APPLY WHAT YOU READ:
a – According to the Sunday Mirror article, where is the McCartneys' farm?
b – Translate this sentence from the Sunday Mirror article into Spanish: "Paul and Linda also like to relax with friends who are not directly involved in making music."

TEXT PROVIDED:
———

Wednesday, March 26, 2025

Paul Needs Love to Stay a Star

 




Paul needs Love to Stay a Star

By Alasdair Buchan

Sunday Mirror

May 23, 1976

    After 15 years of music, Paul McCartney knows better than most how to cope with the pressure of a two-month tour of the United States. At the end of each grueling two-and-a-half-hour concert, he and Linda relax in their dressing room, sipping whiskey and coke and chatting to friends. After a while, they may drop into the press hospitality room with patience and professionalism, they fend off the same Beatles questions they've been answering for seven years, then a quick drive in a hired Cadillac on a Police Motorcycle escort to the airport and onto the privacy of one of the three houses they have rented in the States for the tour.

    Not for them nightly parties and hotel rooms until dawn and bleary lunchtime breakfast, which suits Linda well.  "Our job is playing music and recording," she says, "but I don't believe that means you have to live the part every hour of the day. The reason so many groups split up is that they try too hard to live up to the role others decide they should play."

     Getting away from it all is easier for Paul and Linda, thanks to their healthy bank balance. They own a home in St John's Wood, London, and a farm in Campbelltown, Scotland. There are Picasso and Magritte paintings on their walls, gifts from Linda's father, who was a lawyer, to both artists and was paid in paintings rather than dollars. But the McCartney lifestyle is not opulent.

     In London, Linda spends her time looking after a collection of pets and attending her vegetable plot. There are dogs, chickens, ducks, and a goose in the back garden. Linda's sponge cake made with goose eggs, is a family favorite. 

    "I love cooking," she says, "But I hate cleaning up. I get my daughter Heather to do that." Heather is Linda's 13-year-old from her first marriage. 

    Linda sings her first solo, "Cook of the House," on Wings, a new album; the chorus runs: "No matter where I serve my guests, they seem to like the kitchen best."  In a sense, the McCartneys regard all their activities as an extension of family life

    . A witty and pleasant bonhomie stemming from the relaxed confidence of Paul and Linda surrounds Wings, a big touring company; the McCartney children, Heather, Mary, six, and Stella, four, go along with their nanny-cum- auntie Rose, a Cockney whose refreshing earthliness would shock Christopher Robbin's Alice.

     Then there's a manager, his assistant, a road manager, an accountant, a wardrobe girl, two Greyhound bus loads of sound and tech technicians, a stage designer, two press officers, a tour photographer, and a bodyguard. 

    Paul and Linda also like to relax with friends who are not directly involved in making music. While I was with Wings, I felt I was part of the family rather than an observer. One gets the impression that Linda tries to lighten the public burden her husband endures as an ex-Beatle. 

    "A lot of people think you can knock a good star like Paul McCartney, and he'll still go on writing good stuff," she says. "People don't realize that at times, you almost have to put a star on a pedestal and say, 'hey, that's great. Well done'. People can criticize so much that they take the inspiration out of an artist," Linda says.

———

SUPPLIED MATERIAL:
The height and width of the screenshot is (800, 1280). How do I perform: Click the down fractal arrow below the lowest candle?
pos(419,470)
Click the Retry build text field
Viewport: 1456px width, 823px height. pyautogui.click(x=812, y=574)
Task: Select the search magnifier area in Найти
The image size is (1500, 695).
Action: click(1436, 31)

———

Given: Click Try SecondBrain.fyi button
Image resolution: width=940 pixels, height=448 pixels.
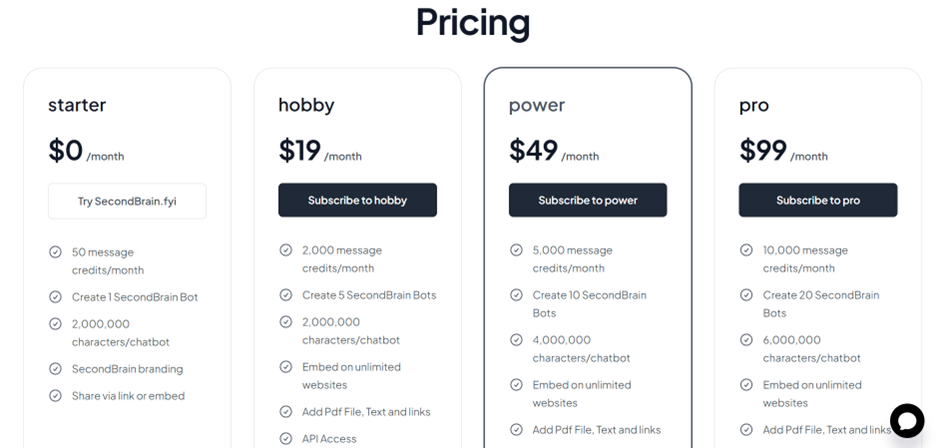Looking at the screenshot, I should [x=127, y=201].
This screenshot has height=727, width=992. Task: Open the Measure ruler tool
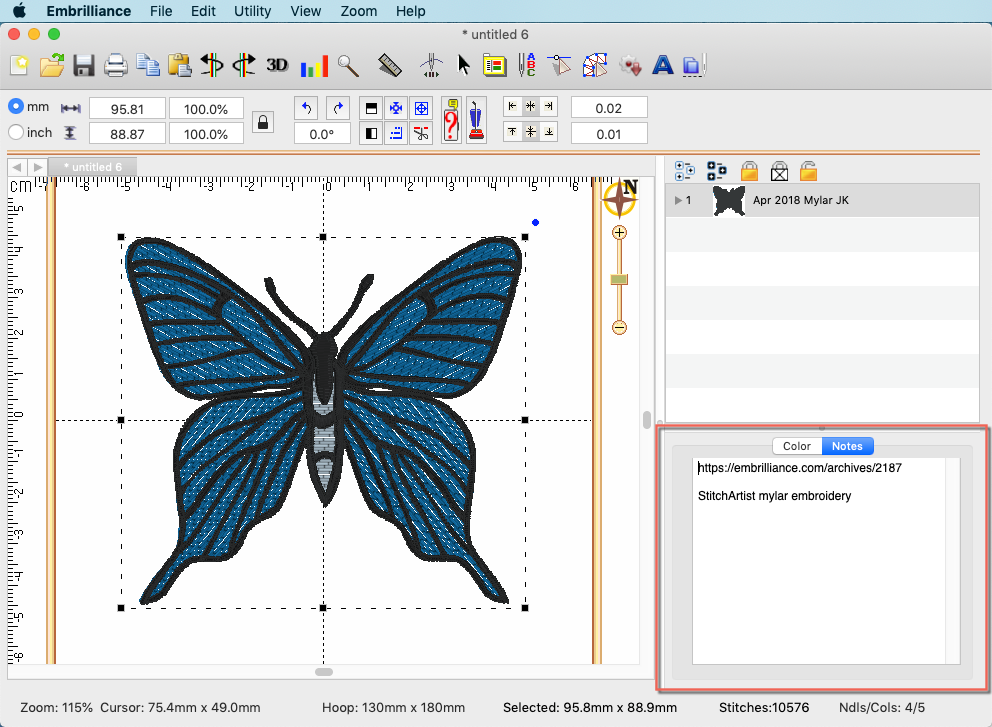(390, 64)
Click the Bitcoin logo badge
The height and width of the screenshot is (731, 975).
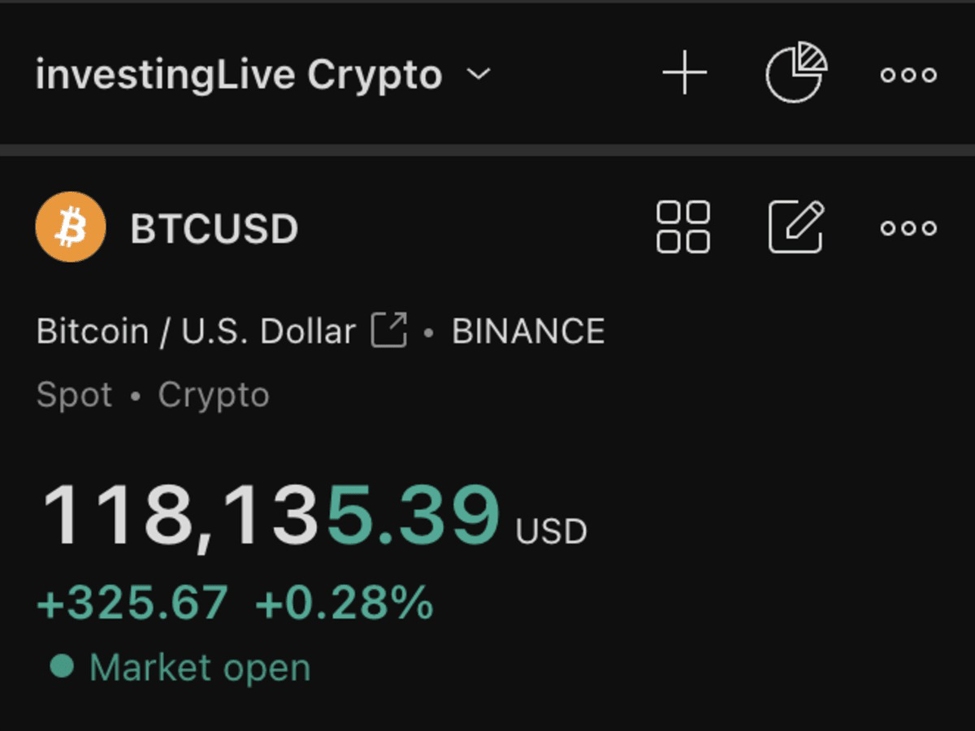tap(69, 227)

———

SOLUTION SET:
a – Campbelltown, Scotland.

b – A Paul y a Linda también les gusta relajarse con amigos que no están directamente involucrados en hacer música.